— DOCUMENT SEGMENT —
* * * * *

950 km · 4 Landing Points · 2 Countries · Ready for Service: 2004
| Length | 950 km |
|---|---|
| Status | In Service |
| Ready for Service | 2004 |
| Landing Points | 4 |
| Countries | 2 |
| Location |
|---|
| Kuching, Malaysia |
| Mersing, Malaysia |
| Penarik, Indonesia |
| Terempa, Indonesia |
Monitored from 2026-03-06 through 2026-05-10 — live ICMP round-trip time measurements via RIPE Atlas probes. All values below are recomputed daily from raw probe data.
| Probe | Location | Samples | Avg |
|---|---|---|---|
| #7219 | RIPE Atlas | 426 | 482.1 ms |
| #1014473 own probe | Minsk BY | 402 | 222.8 ms |
| #1014589 own probe | Almaty KZ | 401 | 259.2 ms |
| #1014969 own probe | Jerusalem IL | 397 | 224.5 ms |
| #1014597 own probe | Tbilisi GE | 396 | 256.5 ms |
| #1015523 own probe | Moscow RU | 392 | 207.7 ms |
| #1015313 own probe | Sevastopol UA | 262 | 231.3 ms |
| #7102 | RIPE Atlas | 134 | 37.7 ms |
| #65822 | RIPE Atlas | 21 | 106.2 ms |
The East-West Submarine Cable System (EWSCS) is a 950-kilometre regional fibre-optic link operated by Sacofa Sdn Bhd, a Malaysian telecommunications company headquartered in Kuching, Sarawak. Put into service in 2004, the cable connects Mersing on the east coast of Peninsular Malaysia (Pahang state) to Penarik on the eastern coast of Sumatra, Indonesia, with intermediate landing points at Kuching and Terempa.

* * * * *

— SET EXERCISE 1 —
Copy the submarine cable page word for word from "950 km · 4 Landing" to "raw probe data.".

* * * * *

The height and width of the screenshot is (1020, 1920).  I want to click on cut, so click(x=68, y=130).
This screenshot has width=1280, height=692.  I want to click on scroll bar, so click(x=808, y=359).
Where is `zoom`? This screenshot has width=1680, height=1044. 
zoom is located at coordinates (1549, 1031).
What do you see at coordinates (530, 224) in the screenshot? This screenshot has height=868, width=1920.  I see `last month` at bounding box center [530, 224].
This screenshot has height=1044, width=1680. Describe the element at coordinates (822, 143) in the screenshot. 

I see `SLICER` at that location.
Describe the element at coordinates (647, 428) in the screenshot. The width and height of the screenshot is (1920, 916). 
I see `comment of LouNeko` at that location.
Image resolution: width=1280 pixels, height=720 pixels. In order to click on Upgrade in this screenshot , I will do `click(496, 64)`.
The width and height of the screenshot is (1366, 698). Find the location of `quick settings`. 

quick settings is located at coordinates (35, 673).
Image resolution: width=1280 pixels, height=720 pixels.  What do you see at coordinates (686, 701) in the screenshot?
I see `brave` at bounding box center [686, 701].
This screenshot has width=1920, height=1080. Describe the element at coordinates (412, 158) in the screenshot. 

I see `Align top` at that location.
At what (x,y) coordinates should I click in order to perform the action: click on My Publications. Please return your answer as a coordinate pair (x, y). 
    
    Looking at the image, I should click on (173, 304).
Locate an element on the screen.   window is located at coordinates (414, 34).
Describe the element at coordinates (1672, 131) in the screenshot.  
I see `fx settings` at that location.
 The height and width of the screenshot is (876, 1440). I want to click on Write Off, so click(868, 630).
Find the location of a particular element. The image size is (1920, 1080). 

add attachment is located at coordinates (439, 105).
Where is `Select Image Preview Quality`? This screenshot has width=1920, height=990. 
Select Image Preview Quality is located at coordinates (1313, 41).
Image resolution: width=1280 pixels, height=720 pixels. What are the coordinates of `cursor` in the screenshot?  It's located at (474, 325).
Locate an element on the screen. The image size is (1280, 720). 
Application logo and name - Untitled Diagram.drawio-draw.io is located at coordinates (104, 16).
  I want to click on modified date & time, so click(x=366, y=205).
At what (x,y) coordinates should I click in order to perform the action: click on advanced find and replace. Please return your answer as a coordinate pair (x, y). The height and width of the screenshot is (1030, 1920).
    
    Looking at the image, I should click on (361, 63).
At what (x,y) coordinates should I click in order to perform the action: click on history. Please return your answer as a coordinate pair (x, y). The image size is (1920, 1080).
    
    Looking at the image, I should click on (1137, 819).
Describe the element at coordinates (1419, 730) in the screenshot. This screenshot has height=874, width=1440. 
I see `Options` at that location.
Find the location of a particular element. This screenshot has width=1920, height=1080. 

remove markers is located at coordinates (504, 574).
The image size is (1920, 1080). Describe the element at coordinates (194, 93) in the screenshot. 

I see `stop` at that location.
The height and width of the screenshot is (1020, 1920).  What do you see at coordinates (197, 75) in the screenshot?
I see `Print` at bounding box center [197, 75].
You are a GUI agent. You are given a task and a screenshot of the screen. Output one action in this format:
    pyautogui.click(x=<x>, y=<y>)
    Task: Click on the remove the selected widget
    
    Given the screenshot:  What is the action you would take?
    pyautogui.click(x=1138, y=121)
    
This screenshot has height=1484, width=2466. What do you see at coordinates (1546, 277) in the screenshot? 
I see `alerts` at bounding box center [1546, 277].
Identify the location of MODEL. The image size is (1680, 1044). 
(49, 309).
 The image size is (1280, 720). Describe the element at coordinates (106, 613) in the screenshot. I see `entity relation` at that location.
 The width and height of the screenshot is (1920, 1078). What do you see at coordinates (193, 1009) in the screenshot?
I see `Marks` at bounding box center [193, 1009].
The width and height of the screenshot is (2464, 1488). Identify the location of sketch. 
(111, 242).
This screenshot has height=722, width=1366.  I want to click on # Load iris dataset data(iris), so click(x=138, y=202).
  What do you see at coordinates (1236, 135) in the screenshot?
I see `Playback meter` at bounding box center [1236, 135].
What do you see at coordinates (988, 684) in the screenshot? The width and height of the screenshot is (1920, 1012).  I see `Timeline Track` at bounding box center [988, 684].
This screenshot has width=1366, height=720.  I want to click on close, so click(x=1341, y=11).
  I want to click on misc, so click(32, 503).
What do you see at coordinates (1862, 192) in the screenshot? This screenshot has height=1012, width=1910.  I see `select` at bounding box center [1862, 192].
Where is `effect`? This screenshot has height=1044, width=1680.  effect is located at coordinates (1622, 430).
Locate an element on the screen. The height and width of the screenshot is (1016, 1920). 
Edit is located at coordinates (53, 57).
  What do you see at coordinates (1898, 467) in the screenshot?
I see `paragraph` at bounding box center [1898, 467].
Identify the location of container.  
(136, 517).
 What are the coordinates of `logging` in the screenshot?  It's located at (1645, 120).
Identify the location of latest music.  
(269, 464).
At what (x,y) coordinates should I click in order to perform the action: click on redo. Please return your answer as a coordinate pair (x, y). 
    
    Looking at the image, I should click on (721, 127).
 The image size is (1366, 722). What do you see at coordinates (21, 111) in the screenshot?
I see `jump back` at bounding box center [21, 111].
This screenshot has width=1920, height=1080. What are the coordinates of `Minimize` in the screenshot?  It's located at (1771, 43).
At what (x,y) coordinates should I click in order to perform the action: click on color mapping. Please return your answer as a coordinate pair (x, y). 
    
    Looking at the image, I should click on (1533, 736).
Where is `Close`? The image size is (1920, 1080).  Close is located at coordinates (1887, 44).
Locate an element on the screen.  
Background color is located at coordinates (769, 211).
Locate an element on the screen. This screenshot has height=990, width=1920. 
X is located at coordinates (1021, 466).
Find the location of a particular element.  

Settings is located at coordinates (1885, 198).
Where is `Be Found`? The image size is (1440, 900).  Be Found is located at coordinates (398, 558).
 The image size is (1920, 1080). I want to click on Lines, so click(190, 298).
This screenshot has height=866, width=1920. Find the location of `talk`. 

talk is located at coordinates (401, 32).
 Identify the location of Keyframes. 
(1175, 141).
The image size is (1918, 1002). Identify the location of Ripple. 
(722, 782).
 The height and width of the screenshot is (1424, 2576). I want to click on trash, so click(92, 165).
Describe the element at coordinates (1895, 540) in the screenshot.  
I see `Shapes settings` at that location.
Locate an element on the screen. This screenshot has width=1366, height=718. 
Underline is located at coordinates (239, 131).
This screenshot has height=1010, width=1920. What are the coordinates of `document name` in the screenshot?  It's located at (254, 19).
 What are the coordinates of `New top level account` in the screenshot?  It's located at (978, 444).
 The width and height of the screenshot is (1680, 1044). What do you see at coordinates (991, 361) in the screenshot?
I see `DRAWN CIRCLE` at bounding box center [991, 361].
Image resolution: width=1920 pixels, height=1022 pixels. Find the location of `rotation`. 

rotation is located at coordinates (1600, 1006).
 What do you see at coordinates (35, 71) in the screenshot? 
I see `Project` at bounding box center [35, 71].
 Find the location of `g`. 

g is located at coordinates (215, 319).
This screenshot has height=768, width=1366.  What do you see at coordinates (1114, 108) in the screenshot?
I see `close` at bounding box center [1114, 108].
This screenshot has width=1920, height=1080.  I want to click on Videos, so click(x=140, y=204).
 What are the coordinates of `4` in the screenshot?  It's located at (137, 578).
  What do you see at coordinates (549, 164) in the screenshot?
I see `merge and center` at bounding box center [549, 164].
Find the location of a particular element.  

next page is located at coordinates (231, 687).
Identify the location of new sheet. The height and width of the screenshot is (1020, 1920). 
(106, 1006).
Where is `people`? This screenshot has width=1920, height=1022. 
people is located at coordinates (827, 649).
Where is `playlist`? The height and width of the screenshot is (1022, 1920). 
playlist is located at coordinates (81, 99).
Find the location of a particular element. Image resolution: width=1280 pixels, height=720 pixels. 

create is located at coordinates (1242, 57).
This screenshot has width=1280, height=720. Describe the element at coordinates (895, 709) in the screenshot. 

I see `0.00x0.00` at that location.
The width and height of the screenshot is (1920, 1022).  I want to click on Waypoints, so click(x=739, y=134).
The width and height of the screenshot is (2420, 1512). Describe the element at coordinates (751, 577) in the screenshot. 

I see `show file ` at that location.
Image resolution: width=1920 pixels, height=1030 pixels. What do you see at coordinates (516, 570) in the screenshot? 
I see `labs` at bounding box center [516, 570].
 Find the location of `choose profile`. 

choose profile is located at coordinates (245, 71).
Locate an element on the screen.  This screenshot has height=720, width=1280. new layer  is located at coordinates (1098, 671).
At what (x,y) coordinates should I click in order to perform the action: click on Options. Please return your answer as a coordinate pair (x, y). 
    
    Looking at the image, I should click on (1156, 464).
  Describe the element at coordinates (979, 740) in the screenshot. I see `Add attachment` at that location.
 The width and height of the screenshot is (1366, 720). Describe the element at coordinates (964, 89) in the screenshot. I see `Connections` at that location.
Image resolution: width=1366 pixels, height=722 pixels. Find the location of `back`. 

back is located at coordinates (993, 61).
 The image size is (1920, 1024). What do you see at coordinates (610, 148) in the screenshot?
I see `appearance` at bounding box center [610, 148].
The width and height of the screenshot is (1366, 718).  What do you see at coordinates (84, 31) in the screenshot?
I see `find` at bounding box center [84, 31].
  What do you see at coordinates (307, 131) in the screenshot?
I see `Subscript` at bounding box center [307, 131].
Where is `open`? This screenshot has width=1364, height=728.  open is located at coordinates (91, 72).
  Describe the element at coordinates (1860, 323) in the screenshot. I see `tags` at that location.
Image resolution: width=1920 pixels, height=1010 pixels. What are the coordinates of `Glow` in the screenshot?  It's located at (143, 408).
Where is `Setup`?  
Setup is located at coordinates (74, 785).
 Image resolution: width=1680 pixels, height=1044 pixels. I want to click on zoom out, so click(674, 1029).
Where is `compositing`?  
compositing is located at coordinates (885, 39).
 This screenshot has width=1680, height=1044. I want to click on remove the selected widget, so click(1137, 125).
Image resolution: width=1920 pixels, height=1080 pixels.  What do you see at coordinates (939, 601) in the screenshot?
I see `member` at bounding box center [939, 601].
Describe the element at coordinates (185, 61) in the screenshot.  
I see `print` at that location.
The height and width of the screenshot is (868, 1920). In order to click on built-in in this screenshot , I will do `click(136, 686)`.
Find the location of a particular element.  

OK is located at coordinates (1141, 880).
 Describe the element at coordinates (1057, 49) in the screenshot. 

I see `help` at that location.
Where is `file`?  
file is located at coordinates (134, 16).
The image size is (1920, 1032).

* * * * *

— SET EXERCISE 2 —
Arrange the rows from the line with "y). The image size is (1920, 1080)." to the line with "remove markers is" as a JSON list of strings, one string per line and no blank lines.

— OUTPUT 1 —
950 km · 4 Landing Points · 2 Countries · Ready for Service: 2004
| Length | 950 km |
|---|---|
| Status | In Service |
| Ready for Service | 2004 |
| Landing Points | 4 |
| Countries | 2 |
| Location |
|---|
| Kuching, Malaysia |
| Mersing, Malaysia |
| Penarik, Indonesia |
| Terempa, Indonesia |
Monitored from 2026-03-06 through 2026-05-10 — live ICMP round-trip time measurements via RIPE Atlas probes. All values below are recomputed daily from raw probe data.

— OUTPUT 2 —
[
  "At what (x,y) coordinates should I click in order to perform the action: click on history. Please return your answer as a coordinate pair (x, y). The image size is (1920, 1080).",
  "    Looking at the image, I should click on (1137, 819).",
  "Describe the element at coordinates (1419, 730) in the screenshot. This screenshot has height=874, width=1440. ",
  "I see `Options` at that location.",
  "Find the location of a particular element. This screenshot has width=1920, height=1080. ",
  "remove markers is located at coordinates (504, 574)."
]